WHAT THE TASK REQUIRES: Would you print only the lines running from the one with "Viewport: 604px width, 286px" to the final line of the data below, word for word and without pictures?

━━━━━━━━

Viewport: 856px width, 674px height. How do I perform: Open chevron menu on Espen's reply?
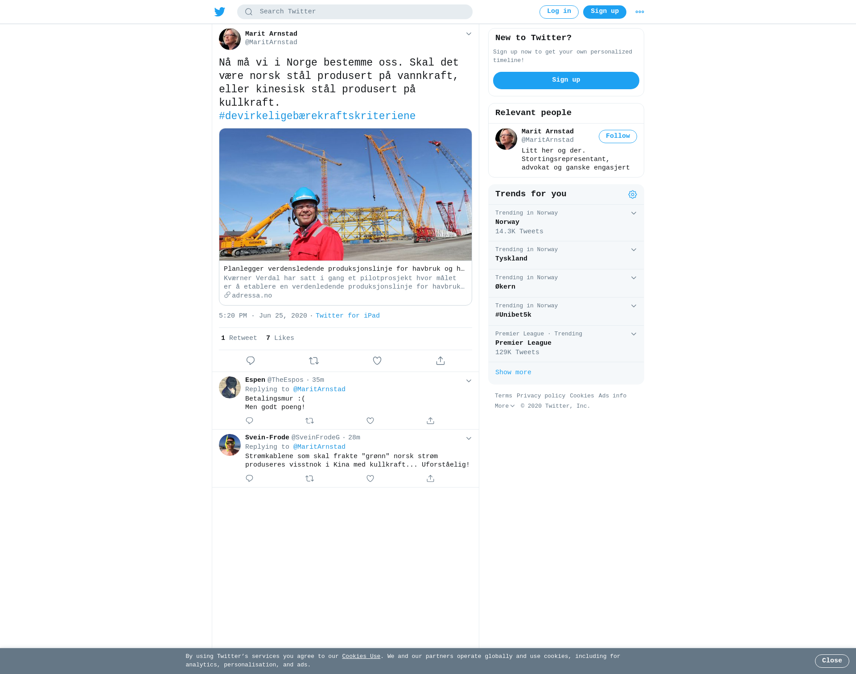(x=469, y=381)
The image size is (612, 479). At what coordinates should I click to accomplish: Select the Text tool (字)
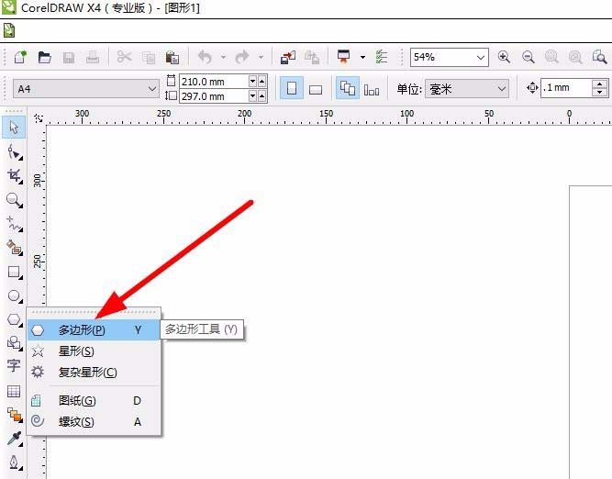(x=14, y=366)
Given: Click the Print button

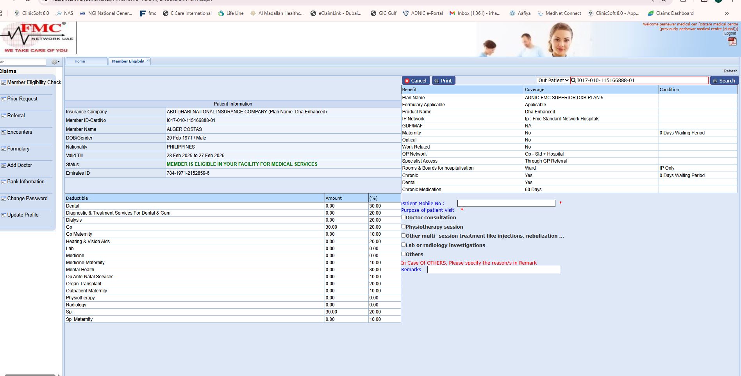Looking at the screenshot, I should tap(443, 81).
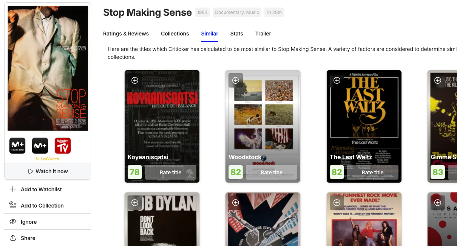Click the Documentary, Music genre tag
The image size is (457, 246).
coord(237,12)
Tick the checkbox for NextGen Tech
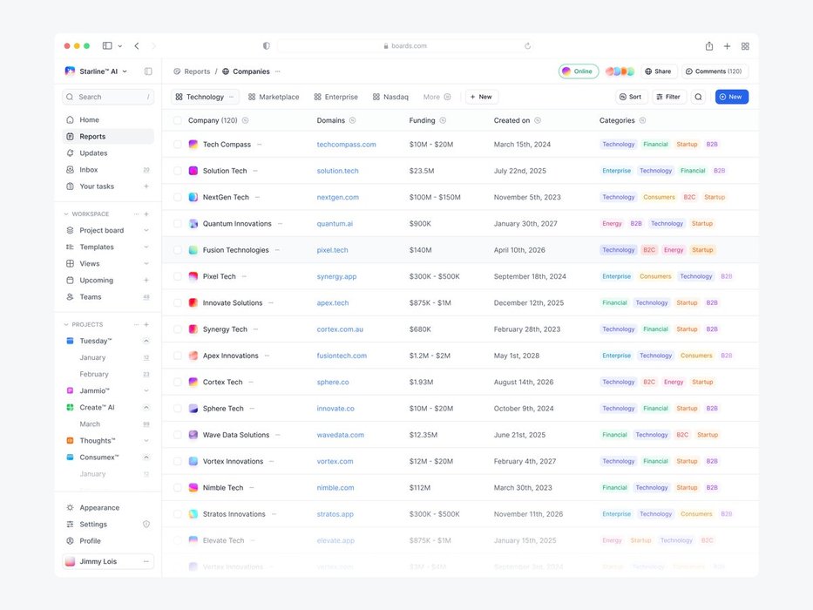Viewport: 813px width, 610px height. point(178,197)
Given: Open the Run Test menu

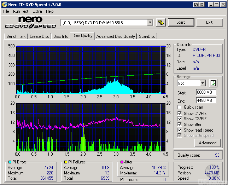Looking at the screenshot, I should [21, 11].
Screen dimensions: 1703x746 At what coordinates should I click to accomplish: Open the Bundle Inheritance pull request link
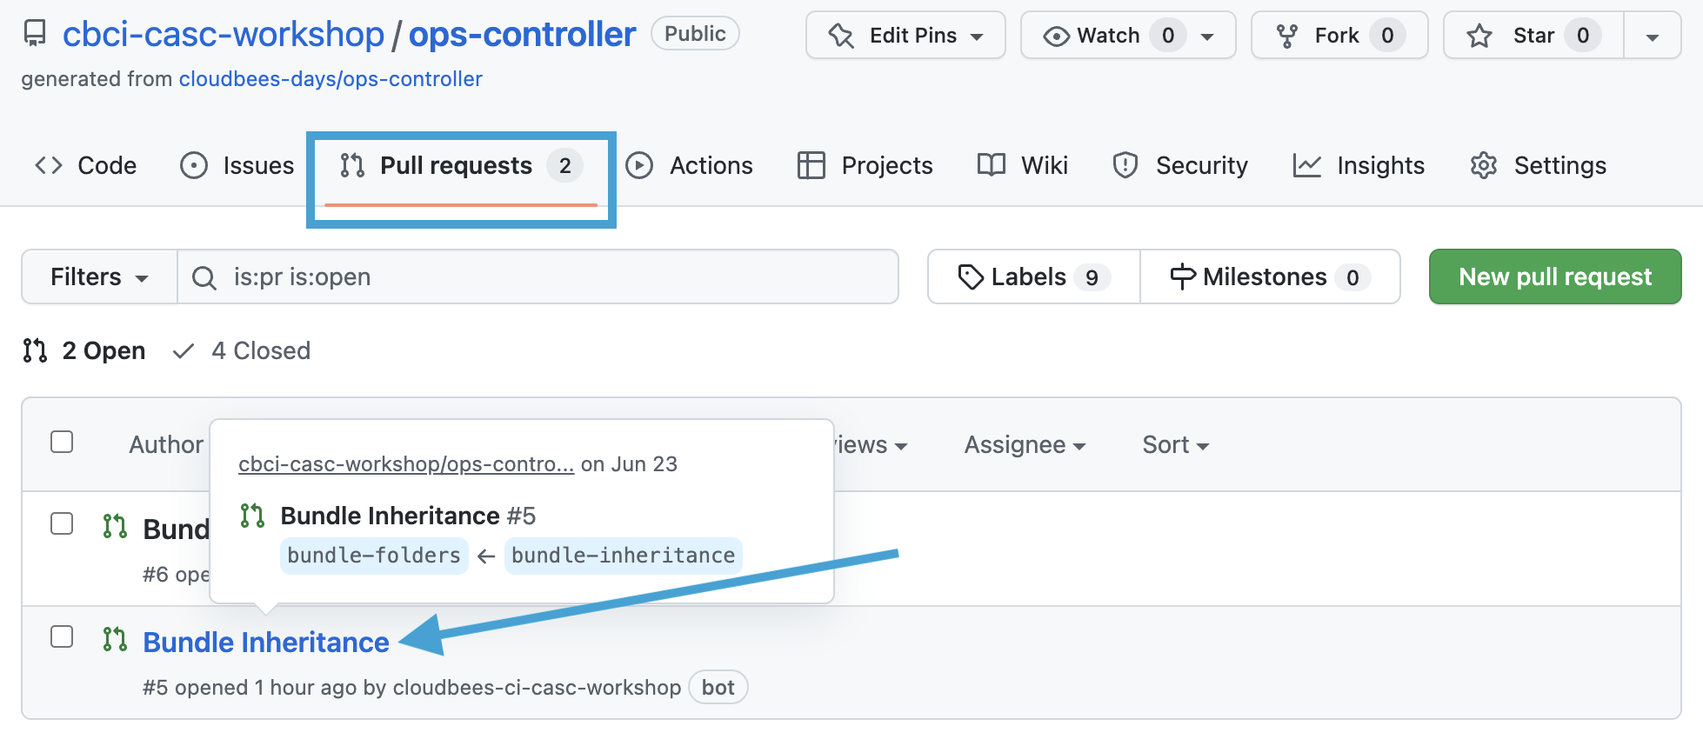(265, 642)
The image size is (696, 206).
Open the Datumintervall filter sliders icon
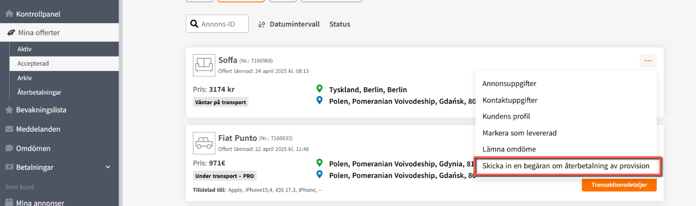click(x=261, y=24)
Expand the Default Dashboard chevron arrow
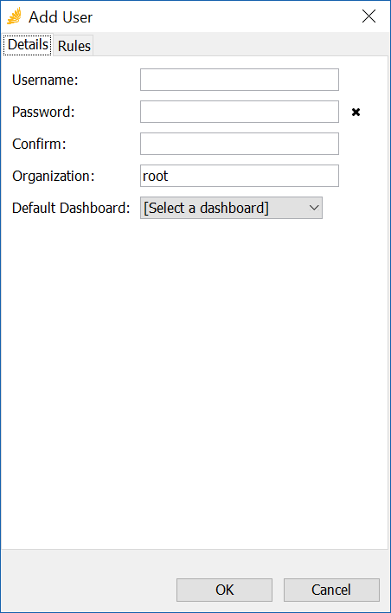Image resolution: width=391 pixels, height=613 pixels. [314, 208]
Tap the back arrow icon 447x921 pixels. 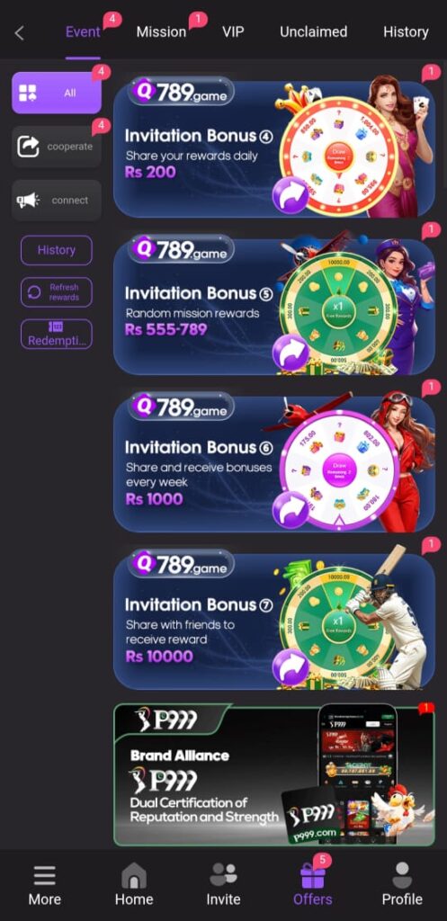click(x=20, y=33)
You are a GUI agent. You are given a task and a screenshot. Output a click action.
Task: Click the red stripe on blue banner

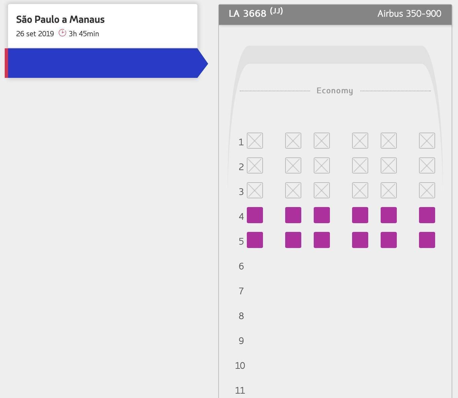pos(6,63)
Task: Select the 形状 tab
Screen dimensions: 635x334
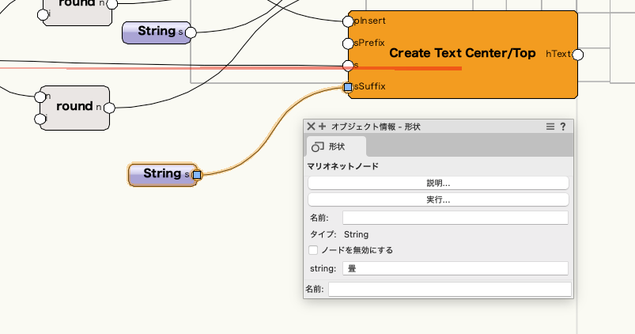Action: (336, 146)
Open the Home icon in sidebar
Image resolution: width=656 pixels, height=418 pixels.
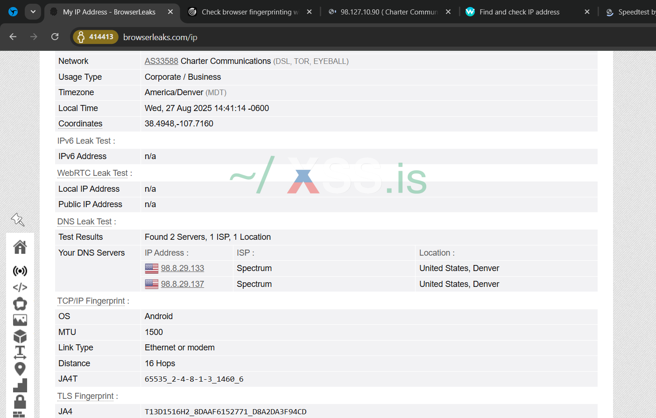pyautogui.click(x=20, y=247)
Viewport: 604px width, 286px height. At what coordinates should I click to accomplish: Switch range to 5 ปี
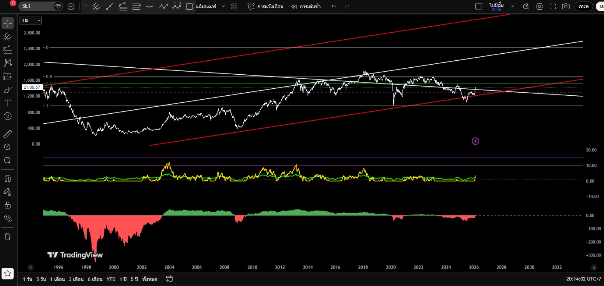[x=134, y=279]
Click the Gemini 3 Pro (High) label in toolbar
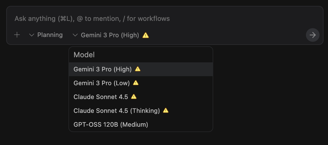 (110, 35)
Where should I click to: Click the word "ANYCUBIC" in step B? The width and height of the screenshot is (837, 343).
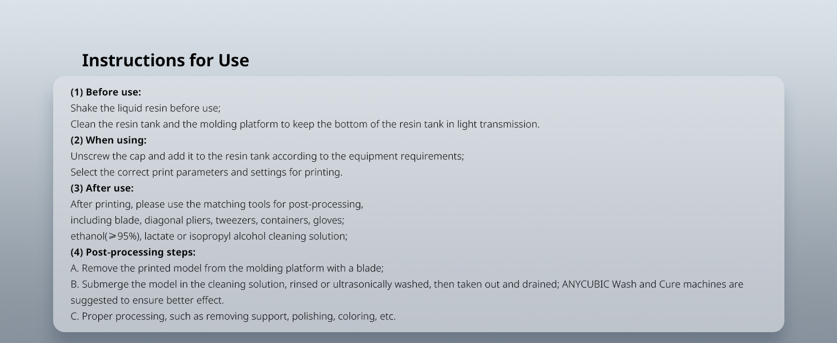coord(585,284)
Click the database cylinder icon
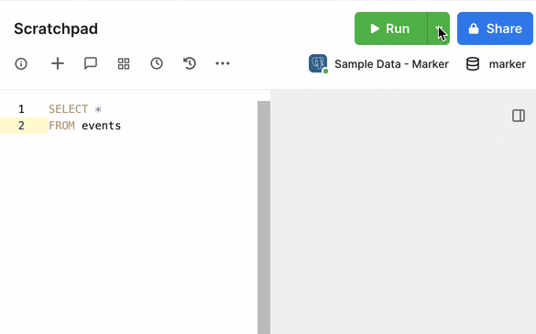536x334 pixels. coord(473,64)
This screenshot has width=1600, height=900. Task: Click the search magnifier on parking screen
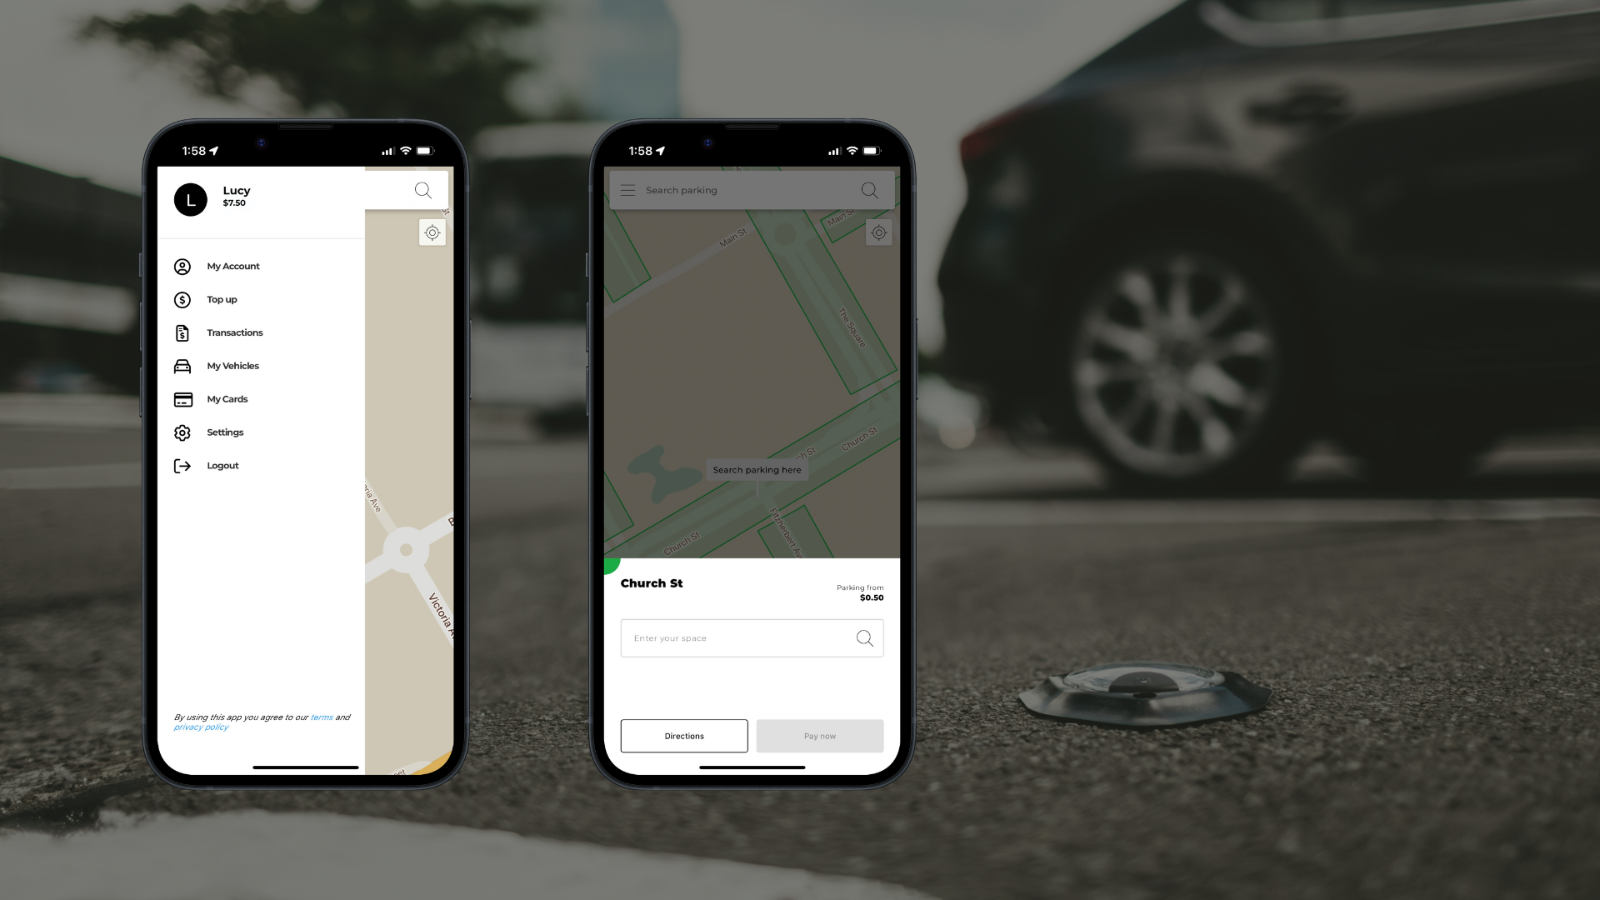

━━━━━━━━

EXERCISE RESULT:
Viewport: 604px width, 286px height. At what coordinates should I click to accomplish: Switch range to 5 ปี
[x=134, y=279]
Click the Gemini 3 Pro (High) label in toolbar
 (110, 35)
Where should I click to: Click the word "ANYCUBIC" in step B? The width and height of the screenshot is (837, 343).
coord(585,284)
Click the database cylinder icon
536x334 pixels. coord(473,64)
This screenshot has width=1600, height=900. Task: Click the search magnifier on parking screen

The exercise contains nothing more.